Apesadumbrado porque el día anterior había llegado a la misma conclusión, Rob protestó.

—Es esa maldita bebida. El alcohol nos transforma cruelmente. Debemos abjurar de la bebida y volveremos a llevarnos como antes.

Barber se mostró conmovido, pero movió la cabeza negativamente.

—En parte es a causa de la bebida, y en parte se debe a que tú eres un cervatillo que necesita probar sus mogotes, mientras yo soy un viejo venado castrado. Más aún; para venado resulto excesivamente corpulento y jadeante dijo secamente—. El mero hecho de encaramarme a la tarima exige todas mis fuerzas, y cada día me resulta más difícil llegar al final del espectáculo. Estaría encantado de quedarme para siempre en Exmouth, a disfrutar del verano y cultivar un huerto, para no hablar de los placeres de la cocina. Cuándo tú no estés prepararé una abundante provisión de panacea. También pagaré el mantenimiento del carromato y los gastos del
Caballo
, como hasta hora. Tú te guardarás las ganancias de cada paciente tratado, además de la quinta parte de los frascos de Panacea Universal vendidos al primer año y una cuarta parte de los vendidos a partir de entonces.

—La tercera parte el primer año —regateó Rob automáticamente—. Y la mitad a partir de entonces.

—Eso es excesivo para un joven de diecinueve años —dijo Barber, en tono severo pero con los ojos radiantes—. Hablemos y decidámoslo entre los dos, ya que ambos somos hombres razonables.

Finalmente acordaron la cuarta parte durante el primer año y la tercera en los siguientes. El trato tendría una validez de cinco anos, momento en que lo reconsiderarían.

Barber no cabía en sí de jubilo, y Rob no podía creer en su buena fortuna, pues sus ganancias serían excepcionales para un mozo de su edad. Viajaron hacia el sur a través de Northumbria, muy animados, renovando los buenos sentimientos y la camaradería. En Leeds, después de trabajar, pasaron varias horas en el mercado. Barber compró generosamente y declaró que debía preparar una cena adecuada para celebrar el nuevo acuerdo.

Abandonaron Leeds por un sendero que discurría a la vera del río Aire, a través de millas y millas de árboles añosos que sobresalían por encima de verdes bosquecillos, retorcidas arboledas y claros con brezos. Acamparon temprano entre matas de alisos y sauces donde el río se ensanchaba, y durante horas ayudó a Barber a confeccionar un inmenso pastel de carne.
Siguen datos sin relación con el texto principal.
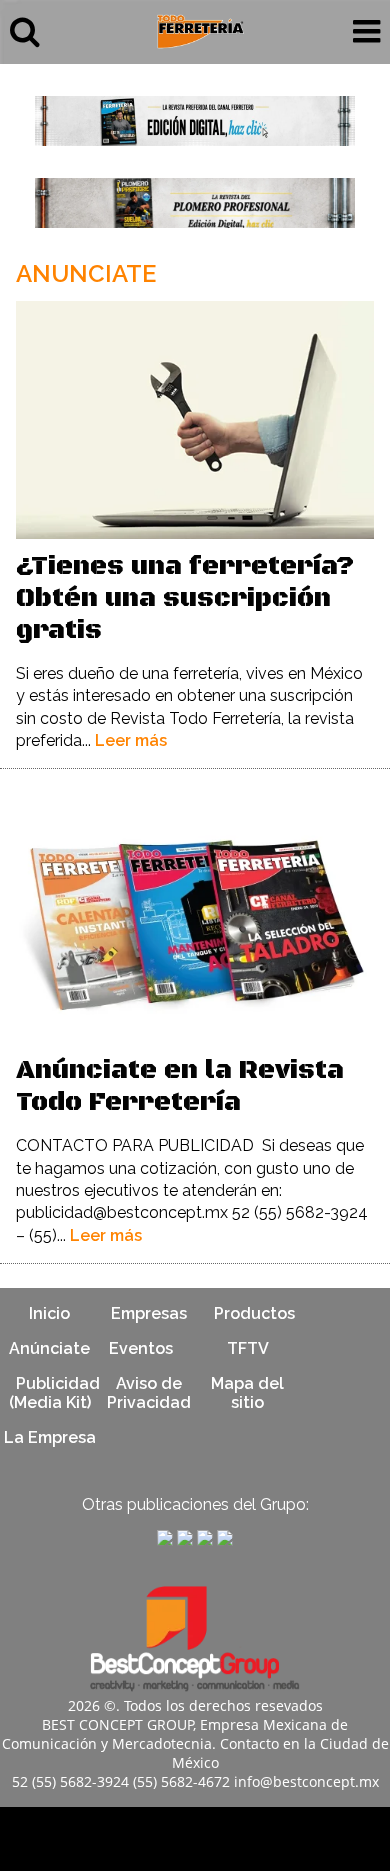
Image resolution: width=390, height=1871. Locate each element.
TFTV (248, 1348)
En él puso Barber la carne picada y mezclada de una pata de corzo y un lomo de ternera, un gordo capón y un par de palomas, seis huevos duros y media libra de grasa, cubriéndolo todo con una pasta gruesa y hojaldrada que rezumaba aceite.
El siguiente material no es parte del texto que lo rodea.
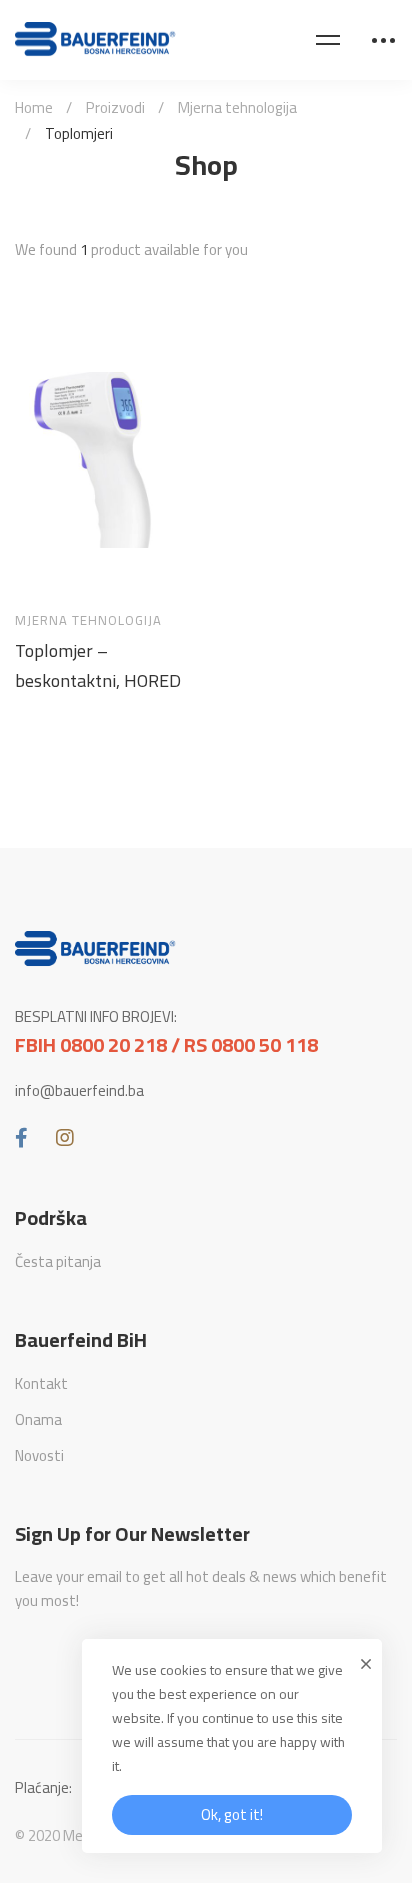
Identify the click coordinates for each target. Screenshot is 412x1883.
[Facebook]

Comieron como tragaldabas, y a Barber no se le ocurrió nada mejor que empezar a beber hidromiel cuando el pastel despertó su sed. Rob, que no había olvidado su reciente juramento, se conformó con agua y observó cómo a Barber se le ponía colorada la cara y hosca la mirada.

En seguida Barber exigió a Rob que sacara dos cajas llenas de frascos del carromato y se las dejara cerca para poder servirse a voluntad. Rob lo hizo y contempló, desasosegado, la forma en que bebía Barber. Poco después, comenzó a murmurar palabras adversas acerca de los términos del acuerdo, pero antes de que las cosas se degradaran más cayó en un sueño embrutecido por el alcohol.

Por la mañana, que era brillante, soleada y animada por el canto de los pájaros, Barber estaba pálido y quejumbroso. No parecía recordar su conducta de la noche anterior.

—Vayamos a buscar truchas —dijo—. Me iría muy bien un desayuno de pescado crujiente, y las aguas del Aire parecen prometedoras. —Al levantarse de la cama se quejó de un tirón en el hombro izquierdo—. Cargaré el carromato —decidió—, pues a veces el trabajo duro opera maravillas para lubricar una coyuntura dolorida.